◆ **Data for processing**:
━━━━━━━━

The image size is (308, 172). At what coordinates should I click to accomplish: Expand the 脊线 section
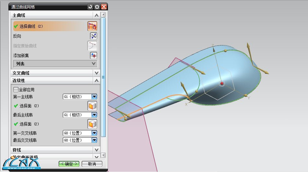[96, 150]
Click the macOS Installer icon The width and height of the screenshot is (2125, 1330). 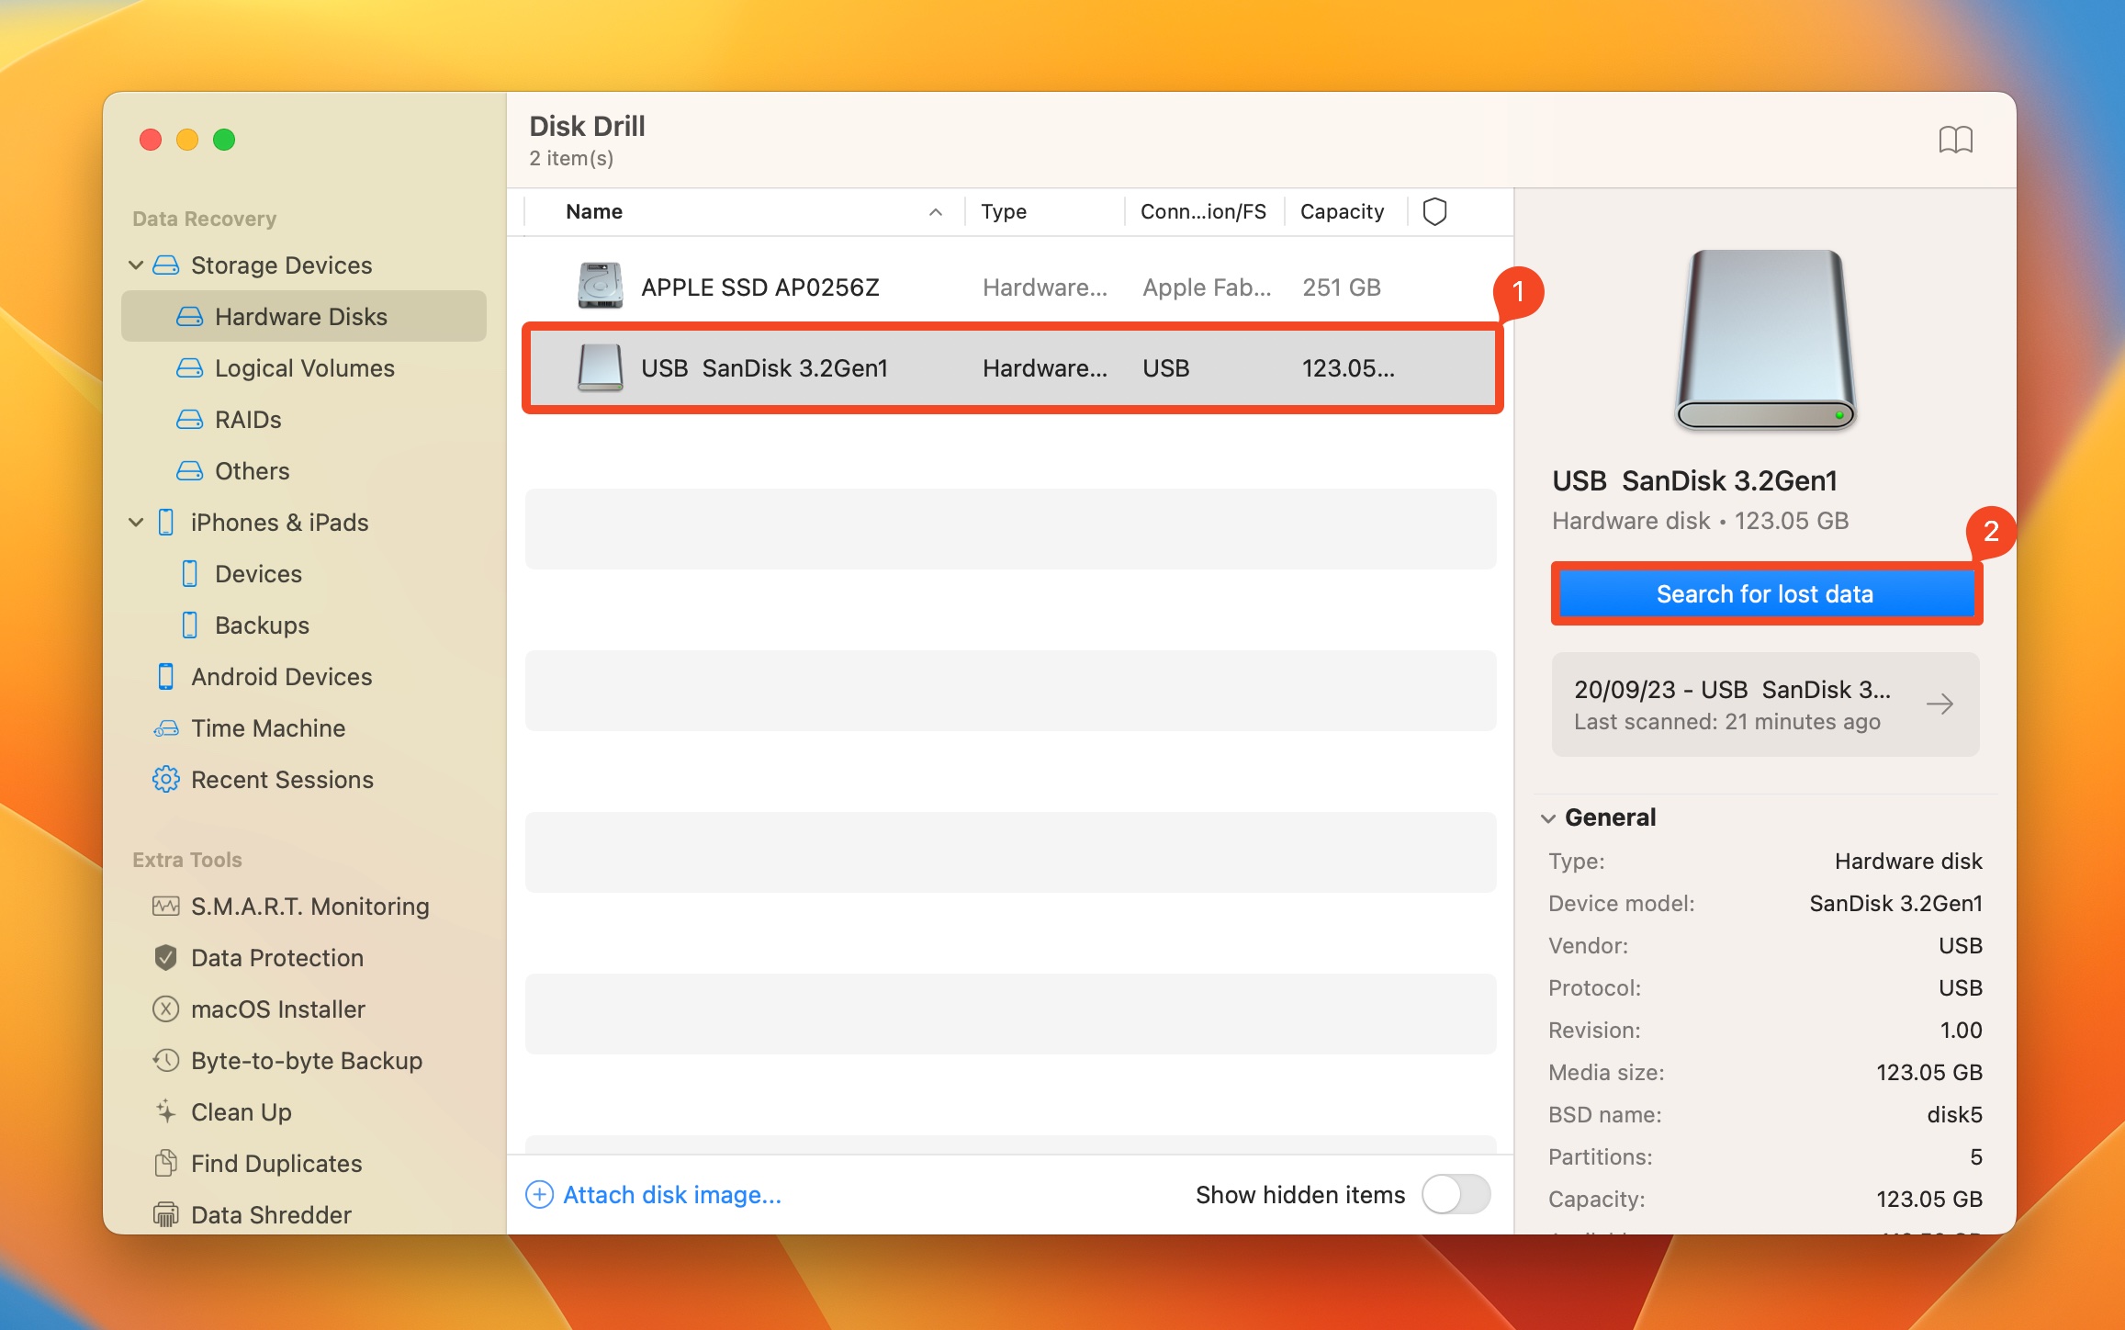[165, 1009]
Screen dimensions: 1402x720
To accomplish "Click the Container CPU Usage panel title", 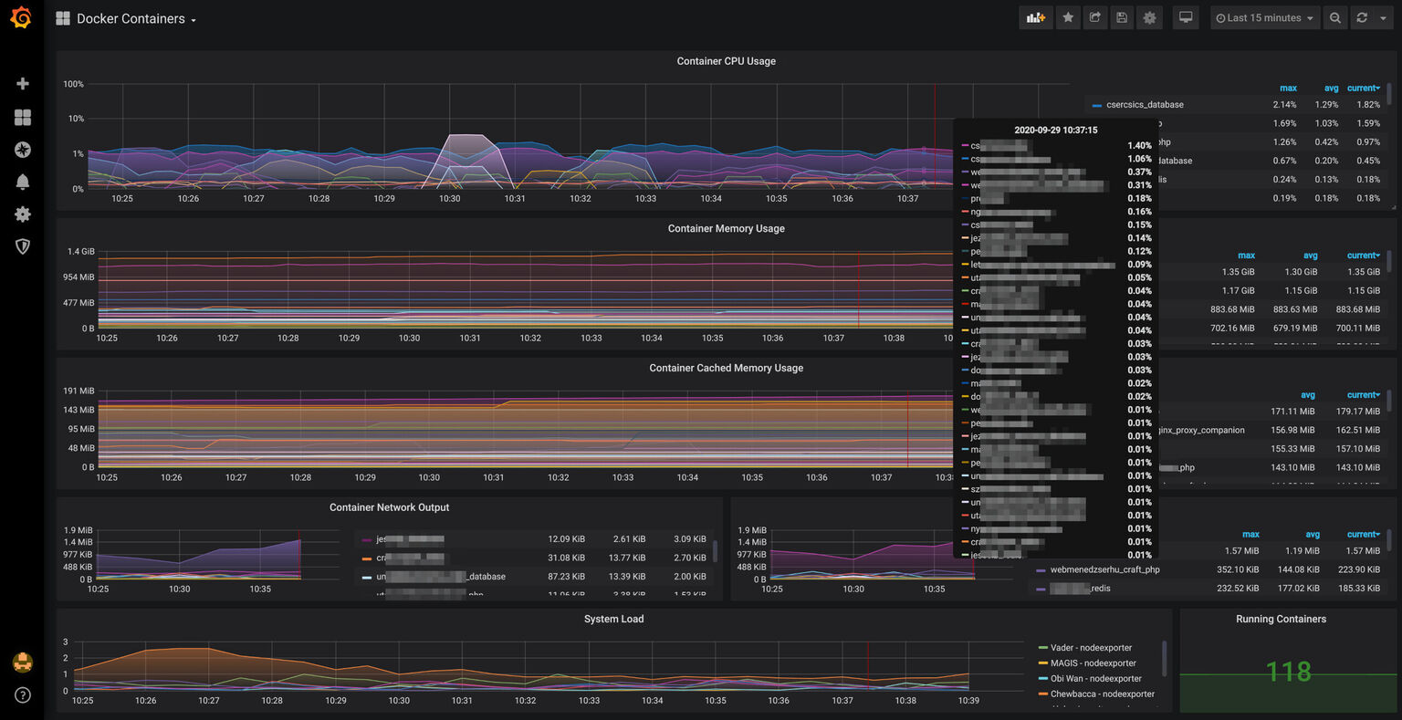I will pos(726,61).
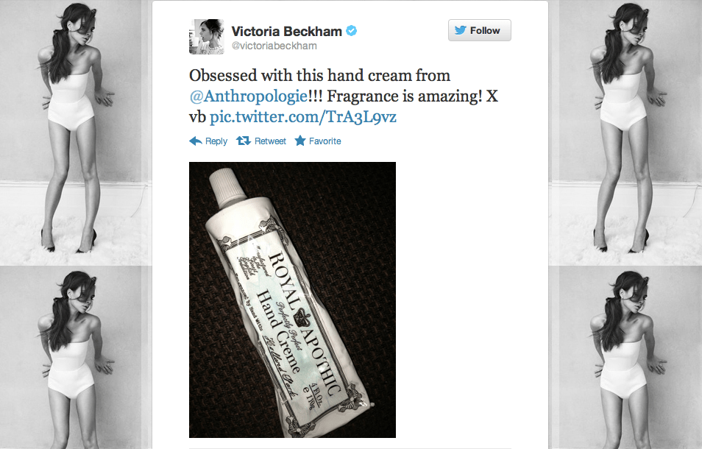Screen dimensions: 702x449
Task: Click the Favorite text label
Action: [325, 141]
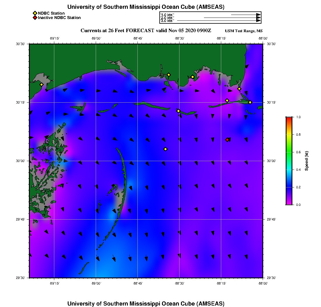The width and height of the screenshot is (321, 307).
Task: Select the red inactive station marker on map
Action: 227,140
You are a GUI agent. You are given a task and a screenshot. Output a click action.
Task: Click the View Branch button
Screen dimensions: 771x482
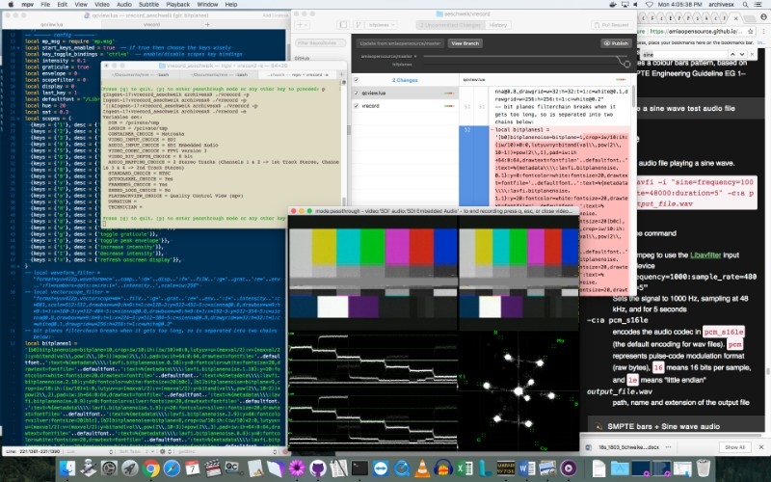point(465,43)
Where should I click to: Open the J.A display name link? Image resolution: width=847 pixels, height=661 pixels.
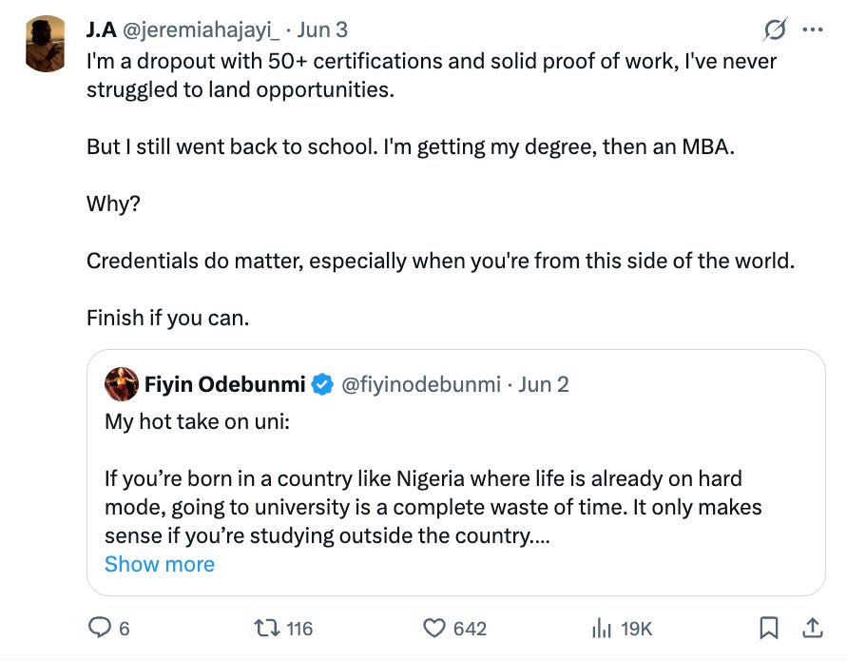click(102, 29)
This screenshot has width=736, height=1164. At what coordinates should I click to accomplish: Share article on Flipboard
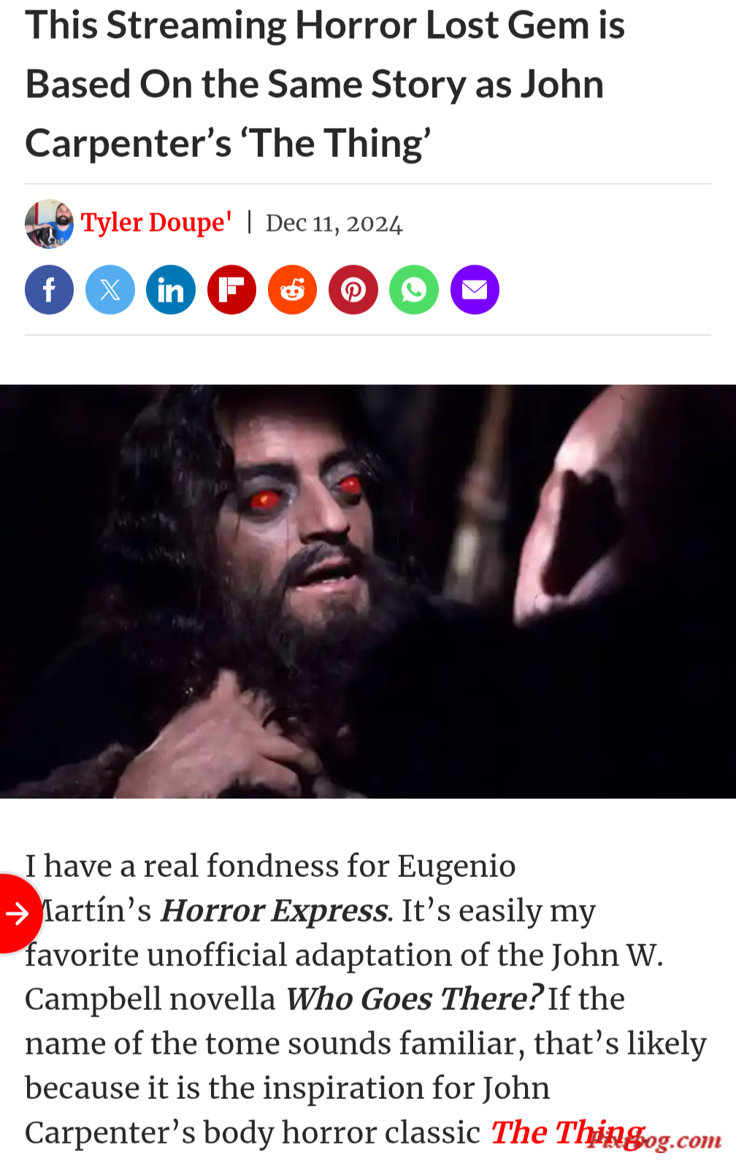(231, 290)
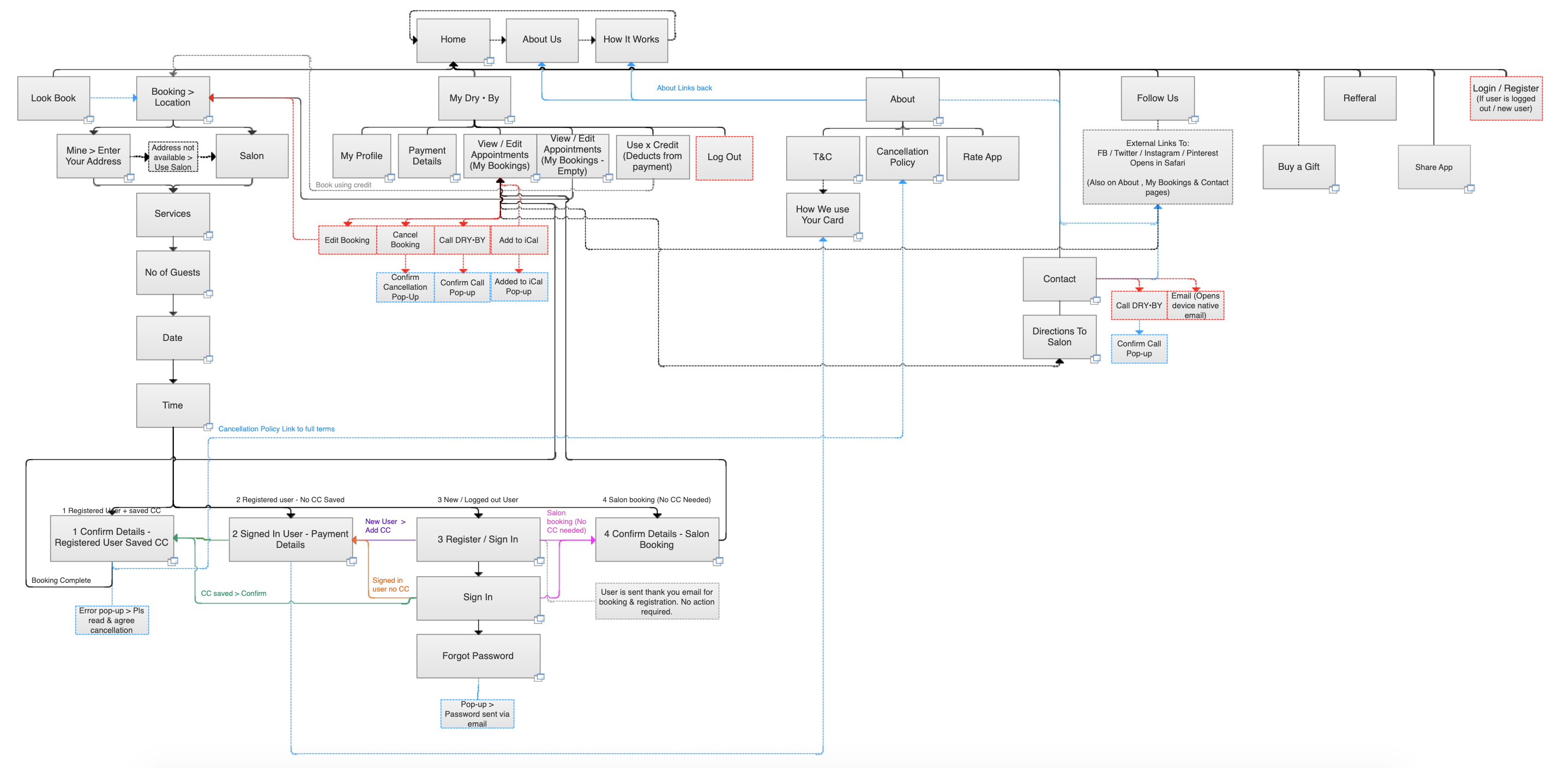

━━━━━━━━

◆ **To do**: Rewrite the lines from the one containing "You are a GUI" through the end of the records, inclusive, swapping "screenshot" for "screen capture" and changing nothing else. Leave the pictures out.

◆ **Solution below**:
You are a GUI agent. You are given a task and a screen capture. Output a click action.
Task: Click the View Branch button
Screen dimensions: 771x482
point(465,43)
Where should I click to: Open the J.A display name link? Image resolution: width=847 pixels, height=661 pixels.
click(102, 29)
This screen capture has width=736, height=1164. At what coordinates should I click to accomplish: Share article on Flipboard
(231, 290)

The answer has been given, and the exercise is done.